ONCE YOU ATTAIN a certain level of success in public life, you need advisors, speechwriters, etcetera. No small share of the credit for US President Kennedy’s popularity was attributed to his speechwriter, Ted Sorensen. A good one lends credence to a leader’s raw sentiments, unvarnished thoughts and constituency- specific appeal. Admittedly, a politician blessed with a silver tongue—for example, former Prime Minister AB Vajpayee—could always improve upon the words of the best speechwriter in the world. And, yes, Prime Minister Modi is a natural at holding forcefully forth from the political pulpit.
But this is not so of President Ram Nath Kovind. A lawyer by training, he did not quite set the Yamuna on fire with his orations during his time as an active politician. However, as the head of the Republic, he seems to be making up for that with his speeches on various official and semi- official occasions getting noticed as much for their content as for their easy comprehensibility. As a result, the media has begun to give more space to Kovind’s public events. And that change, we can tell, is largely due to the clever decision to hire Ashok Malik, a veteran journalist, as his press advisor. Malik’s thoroughness and keen mind for historical detail comes through increasingly in President Kovind’s public addresses. Small wonder then that the media no longer treats the President’s functions as non-events.
JIGNESH MEVANI WAS in Delhi a few days ago. But the capital seemed to have taken scant notice of the newly-elected independent MLA from Gujarat. He had shot to fame championing the Dalit cause. The noisy secularist-leftist brigade and its soulmates in the media, however, were all excitement, hoping against hope that in him lay the answer to their prayers for someone who could be a Modi-slayer. So, these worthies from well-funded anti-Modi NGOs vied with a few attached and unattached journos to fete the bearded hero of the anti-BJP contingent. There was plenty of gratuitous advice, though Mevani knows how to stay in the news.
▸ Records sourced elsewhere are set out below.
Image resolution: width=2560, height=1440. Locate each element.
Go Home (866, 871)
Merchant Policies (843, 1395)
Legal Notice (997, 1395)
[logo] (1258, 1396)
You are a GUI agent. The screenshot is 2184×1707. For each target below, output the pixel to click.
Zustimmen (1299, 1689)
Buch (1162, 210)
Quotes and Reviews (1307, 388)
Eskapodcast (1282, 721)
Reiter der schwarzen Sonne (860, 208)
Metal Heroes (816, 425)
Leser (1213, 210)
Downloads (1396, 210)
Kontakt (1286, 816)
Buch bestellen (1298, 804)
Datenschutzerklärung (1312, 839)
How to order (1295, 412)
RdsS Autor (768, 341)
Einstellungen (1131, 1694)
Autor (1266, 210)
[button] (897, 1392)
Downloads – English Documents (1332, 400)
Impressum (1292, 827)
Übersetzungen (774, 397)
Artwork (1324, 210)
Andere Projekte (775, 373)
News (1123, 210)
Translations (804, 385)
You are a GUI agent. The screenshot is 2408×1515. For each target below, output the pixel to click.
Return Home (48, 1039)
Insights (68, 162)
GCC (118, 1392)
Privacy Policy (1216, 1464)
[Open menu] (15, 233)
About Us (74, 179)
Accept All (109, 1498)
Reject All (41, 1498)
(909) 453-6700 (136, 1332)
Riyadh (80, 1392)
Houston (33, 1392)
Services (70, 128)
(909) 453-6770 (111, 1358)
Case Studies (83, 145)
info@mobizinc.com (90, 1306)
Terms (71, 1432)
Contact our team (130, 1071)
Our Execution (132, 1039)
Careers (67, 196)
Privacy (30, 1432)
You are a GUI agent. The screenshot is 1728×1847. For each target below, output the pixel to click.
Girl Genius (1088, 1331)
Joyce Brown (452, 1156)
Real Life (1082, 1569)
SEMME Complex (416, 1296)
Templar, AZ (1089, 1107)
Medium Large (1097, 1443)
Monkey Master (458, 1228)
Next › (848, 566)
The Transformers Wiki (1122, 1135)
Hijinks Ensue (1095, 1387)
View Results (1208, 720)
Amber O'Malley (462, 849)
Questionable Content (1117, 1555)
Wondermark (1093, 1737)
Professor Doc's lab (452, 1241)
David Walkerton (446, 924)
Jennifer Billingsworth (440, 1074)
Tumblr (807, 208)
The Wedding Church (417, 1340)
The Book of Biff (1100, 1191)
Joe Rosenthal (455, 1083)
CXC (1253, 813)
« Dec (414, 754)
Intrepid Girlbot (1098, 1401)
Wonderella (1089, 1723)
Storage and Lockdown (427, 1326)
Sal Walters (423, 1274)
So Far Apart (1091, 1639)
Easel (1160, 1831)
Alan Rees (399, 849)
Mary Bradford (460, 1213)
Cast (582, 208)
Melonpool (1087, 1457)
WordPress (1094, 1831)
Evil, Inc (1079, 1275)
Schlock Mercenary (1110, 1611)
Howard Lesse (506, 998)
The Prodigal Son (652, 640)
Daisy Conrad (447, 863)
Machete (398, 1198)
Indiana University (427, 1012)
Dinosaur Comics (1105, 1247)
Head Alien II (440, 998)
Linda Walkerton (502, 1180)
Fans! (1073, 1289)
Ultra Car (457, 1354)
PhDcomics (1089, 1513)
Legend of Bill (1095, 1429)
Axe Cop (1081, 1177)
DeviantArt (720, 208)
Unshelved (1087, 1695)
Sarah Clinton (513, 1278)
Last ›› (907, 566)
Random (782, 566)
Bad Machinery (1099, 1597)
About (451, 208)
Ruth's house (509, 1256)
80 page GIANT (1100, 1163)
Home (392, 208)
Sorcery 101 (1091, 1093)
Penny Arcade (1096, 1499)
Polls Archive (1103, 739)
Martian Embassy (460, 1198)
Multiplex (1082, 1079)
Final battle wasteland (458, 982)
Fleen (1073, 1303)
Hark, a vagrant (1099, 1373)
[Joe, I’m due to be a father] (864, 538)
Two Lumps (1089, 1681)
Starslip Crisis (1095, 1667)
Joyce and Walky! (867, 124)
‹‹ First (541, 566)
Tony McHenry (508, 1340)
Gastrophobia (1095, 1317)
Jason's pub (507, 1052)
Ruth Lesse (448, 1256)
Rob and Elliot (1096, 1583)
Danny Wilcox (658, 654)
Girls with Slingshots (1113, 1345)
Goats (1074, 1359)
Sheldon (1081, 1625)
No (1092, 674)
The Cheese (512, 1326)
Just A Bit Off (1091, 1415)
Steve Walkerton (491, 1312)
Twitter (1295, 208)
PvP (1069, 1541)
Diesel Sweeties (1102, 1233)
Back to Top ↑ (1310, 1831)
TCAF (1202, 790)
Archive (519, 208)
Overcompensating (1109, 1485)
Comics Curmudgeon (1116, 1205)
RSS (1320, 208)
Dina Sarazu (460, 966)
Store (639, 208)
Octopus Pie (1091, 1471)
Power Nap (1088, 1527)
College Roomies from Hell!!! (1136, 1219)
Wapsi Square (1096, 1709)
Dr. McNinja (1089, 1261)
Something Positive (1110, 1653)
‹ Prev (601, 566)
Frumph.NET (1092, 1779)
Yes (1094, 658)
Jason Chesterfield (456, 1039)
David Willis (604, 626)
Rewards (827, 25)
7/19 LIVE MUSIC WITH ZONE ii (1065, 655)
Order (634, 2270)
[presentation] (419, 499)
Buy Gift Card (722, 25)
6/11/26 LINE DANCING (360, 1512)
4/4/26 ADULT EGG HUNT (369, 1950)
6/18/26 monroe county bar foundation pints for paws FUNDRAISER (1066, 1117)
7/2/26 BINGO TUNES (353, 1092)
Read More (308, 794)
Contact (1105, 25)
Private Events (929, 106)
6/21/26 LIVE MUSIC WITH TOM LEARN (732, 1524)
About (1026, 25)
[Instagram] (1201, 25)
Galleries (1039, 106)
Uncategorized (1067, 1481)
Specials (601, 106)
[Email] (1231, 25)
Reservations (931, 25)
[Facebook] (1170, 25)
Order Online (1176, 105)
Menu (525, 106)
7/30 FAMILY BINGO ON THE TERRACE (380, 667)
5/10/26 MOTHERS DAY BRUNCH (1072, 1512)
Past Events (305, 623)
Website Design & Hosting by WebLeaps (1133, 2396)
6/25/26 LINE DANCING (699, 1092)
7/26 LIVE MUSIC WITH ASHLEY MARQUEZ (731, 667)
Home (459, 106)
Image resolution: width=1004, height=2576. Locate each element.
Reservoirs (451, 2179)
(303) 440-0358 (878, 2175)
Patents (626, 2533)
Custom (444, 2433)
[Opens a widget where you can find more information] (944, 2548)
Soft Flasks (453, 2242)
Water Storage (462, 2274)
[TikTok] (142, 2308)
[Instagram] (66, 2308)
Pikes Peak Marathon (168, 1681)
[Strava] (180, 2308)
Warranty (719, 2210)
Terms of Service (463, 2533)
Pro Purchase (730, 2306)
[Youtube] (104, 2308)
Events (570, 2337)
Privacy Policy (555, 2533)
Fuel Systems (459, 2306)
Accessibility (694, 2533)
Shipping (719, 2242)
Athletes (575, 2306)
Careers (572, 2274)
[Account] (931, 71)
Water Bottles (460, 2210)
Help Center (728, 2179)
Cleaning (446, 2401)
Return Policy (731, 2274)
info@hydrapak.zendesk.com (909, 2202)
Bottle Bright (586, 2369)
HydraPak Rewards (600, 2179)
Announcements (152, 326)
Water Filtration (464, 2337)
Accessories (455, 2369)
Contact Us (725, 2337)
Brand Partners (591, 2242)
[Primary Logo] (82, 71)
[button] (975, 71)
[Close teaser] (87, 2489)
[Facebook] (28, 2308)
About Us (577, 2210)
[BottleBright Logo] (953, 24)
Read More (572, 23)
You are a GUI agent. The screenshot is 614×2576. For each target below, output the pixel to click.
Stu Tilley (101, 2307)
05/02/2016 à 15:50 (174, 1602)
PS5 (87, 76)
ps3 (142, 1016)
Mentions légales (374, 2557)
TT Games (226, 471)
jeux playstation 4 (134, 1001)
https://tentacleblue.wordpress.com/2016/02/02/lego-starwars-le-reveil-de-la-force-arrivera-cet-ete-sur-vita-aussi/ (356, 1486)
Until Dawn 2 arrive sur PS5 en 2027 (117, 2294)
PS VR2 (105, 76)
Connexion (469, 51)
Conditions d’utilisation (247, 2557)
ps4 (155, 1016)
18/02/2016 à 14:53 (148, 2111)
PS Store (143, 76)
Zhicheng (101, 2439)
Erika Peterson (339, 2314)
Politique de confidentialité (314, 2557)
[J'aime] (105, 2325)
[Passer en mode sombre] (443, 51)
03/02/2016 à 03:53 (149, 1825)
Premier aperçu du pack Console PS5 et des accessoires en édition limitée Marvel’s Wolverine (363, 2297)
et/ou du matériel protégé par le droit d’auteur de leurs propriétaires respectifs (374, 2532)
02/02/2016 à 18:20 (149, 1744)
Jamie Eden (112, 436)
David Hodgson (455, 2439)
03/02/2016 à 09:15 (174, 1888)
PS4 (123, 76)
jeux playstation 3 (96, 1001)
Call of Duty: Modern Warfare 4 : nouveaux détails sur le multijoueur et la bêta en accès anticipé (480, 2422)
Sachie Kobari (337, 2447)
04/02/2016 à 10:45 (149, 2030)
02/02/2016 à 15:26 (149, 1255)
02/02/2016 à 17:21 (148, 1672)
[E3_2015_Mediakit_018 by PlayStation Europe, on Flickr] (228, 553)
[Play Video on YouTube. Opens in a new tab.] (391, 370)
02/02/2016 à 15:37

He was sought to be coached in the vocabulary of hate against the Sangh Parivar which flows effortlessly off the tongues of Sahmat-types who get disproportionately high media exposure, though not out of proportion to the size of their donations kitty. Thanks to the media’s Mevani love-fest, his flop public rally received top billing, with his words reported at length with nary a mention of his missing audience.
AND LAST BUT not the least, speculation that top four bowlers of the Indian cricket team, now touring South Africa, addressed a press conference to complain against the arbitrary manner in which Captain Virat Kohli assigns bowling to his favourites, particularly when lower-order batsmen are at the crease, is fake news. No such event took place. All members of the team remain committed to Kohli’s leadership of the team and have no intention of breaching the game’s well-laid norms of discipline and conduct. Amen.